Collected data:
==========

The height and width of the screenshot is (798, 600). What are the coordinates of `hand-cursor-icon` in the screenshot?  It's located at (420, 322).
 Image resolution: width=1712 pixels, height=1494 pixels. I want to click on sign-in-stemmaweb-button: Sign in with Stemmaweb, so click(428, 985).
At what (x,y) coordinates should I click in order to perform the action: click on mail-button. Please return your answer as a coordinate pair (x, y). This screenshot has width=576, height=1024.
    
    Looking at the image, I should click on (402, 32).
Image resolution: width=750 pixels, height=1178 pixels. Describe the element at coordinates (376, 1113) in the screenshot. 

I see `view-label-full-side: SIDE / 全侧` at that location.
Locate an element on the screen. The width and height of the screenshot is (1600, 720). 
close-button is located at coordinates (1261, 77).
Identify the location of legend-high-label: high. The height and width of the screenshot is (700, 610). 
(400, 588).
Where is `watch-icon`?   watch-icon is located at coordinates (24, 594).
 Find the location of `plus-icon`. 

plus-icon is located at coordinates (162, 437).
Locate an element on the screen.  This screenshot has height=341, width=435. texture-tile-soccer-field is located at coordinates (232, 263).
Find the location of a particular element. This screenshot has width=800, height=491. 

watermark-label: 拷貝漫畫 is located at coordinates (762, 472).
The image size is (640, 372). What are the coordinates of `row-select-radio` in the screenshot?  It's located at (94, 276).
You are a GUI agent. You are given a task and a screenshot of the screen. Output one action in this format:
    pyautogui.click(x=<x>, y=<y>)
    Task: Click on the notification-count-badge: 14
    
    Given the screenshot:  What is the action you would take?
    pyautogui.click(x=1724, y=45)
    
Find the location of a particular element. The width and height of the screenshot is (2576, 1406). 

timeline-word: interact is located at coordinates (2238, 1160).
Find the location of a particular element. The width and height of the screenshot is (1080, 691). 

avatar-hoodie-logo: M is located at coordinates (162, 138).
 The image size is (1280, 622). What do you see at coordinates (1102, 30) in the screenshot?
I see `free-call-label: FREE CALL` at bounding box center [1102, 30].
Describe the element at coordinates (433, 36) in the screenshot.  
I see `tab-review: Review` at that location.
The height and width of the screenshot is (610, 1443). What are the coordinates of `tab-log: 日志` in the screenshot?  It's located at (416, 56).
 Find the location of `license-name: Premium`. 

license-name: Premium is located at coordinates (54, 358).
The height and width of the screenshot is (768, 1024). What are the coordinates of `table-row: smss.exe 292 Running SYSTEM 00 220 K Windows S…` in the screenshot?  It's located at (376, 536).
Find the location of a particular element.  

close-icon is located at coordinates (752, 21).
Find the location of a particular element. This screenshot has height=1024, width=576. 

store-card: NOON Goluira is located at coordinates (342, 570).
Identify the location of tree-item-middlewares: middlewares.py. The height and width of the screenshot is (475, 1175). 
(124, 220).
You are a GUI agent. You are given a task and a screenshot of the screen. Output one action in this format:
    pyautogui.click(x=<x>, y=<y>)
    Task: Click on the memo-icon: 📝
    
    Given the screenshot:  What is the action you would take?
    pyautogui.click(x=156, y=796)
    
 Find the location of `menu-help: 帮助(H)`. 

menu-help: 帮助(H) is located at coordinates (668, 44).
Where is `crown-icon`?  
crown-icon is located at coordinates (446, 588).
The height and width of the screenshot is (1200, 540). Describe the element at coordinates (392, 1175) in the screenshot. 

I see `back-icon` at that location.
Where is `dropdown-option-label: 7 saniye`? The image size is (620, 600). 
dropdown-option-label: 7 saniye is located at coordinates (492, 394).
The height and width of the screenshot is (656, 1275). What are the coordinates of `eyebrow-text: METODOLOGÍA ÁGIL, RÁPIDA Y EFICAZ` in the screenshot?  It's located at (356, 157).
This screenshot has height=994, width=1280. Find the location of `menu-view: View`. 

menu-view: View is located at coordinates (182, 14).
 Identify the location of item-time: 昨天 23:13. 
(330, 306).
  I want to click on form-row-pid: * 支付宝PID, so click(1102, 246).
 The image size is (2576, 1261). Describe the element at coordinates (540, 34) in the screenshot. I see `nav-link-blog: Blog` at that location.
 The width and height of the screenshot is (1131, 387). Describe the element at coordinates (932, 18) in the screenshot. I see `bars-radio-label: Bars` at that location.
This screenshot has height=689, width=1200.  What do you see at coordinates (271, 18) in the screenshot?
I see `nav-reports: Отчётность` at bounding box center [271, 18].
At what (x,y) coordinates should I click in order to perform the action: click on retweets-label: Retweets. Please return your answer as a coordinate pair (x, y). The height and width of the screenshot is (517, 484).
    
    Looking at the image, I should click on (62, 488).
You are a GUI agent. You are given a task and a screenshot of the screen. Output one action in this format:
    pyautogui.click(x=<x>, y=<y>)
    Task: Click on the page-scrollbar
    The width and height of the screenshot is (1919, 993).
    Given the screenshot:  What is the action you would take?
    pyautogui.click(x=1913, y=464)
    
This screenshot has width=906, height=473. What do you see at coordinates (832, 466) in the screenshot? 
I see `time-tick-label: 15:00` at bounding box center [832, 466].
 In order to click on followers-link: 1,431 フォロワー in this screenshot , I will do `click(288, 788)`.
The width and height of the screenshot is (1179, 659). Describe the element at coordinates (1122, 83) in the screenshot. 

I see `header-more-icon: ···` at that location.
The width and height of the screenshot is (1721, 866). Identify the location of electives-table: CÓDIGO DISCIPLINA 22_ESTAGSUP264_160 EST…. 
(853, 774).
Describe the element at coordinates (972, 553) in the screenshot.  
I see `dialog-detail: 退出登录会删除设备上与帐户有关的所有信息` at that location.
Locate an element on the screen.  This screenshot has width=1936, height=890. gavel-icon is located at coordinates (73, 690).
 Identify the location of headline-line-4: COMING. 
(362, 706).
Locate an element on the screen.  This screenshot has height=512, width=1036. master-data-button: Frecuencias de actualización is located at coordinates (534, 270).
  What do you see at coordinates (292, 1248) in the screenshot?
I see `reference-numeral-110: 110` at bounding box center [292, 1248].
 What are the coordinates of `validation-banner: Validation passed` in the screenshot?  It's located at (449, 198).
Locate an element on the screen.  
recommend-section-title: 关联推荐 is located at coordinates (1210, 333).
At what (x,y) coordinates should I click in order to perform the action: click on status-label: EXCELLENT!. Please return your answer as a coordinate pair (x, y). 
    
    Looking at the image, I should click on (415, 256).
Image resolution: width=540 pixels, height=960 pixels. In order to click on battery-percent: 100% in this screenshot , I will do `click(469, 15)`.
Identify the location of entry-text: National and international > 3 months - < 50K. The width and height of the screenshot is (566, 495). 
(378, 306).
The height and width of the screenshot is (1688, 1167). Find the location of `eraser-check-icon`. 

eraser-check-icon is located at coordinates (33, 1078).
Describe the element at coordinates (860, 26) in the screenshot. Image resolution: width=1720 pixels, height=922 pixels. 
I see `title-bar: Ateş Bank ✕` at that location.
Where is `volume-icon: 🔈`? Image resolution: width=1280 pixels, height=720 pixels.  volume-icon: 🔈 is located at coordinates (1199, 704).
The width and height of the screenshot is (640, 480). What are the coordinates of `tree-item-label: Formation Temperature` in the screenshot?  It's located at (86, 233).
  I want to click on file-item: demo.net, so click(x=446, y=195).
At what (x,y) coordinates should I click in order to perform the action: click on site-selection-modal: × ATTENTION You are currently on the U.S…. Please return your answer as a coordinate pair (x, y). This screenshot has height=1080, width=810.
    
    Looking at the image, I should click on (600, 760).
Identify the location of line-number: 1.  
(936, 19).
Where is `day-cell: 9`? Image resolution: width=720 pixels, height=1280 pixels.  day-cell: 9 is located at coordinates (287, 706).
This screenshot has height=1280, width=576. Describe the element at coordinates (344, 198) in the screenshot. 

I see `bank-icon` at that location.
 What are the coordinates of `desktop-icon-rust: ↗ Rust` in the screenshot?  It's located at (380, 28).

==========

> PROBLEM REQUIREMENTS:
Put the material from the line containing "The height and width of the screenshot is (1200, 540)." through the line containing "dropdown-option-label: 7 saniye is" into a Markdown table with the columns Row and Line, leaving out blank lines.

> YOUR SOLUTION:
| Row | Line |
|---|---|
| 1 | The height and width of the screenshot is (1200, 540). Describe the element at coordinates (392, 1175) in the screenshot.  |
| 2 | I see `back-icon` at that location. |
| 3 | Where is `dropdown-option-label: 7 saniye`? The image size is (620, 600).  |
| 4 | dropdown-option-label: 7 saniye is located at coordinates (492, 394). |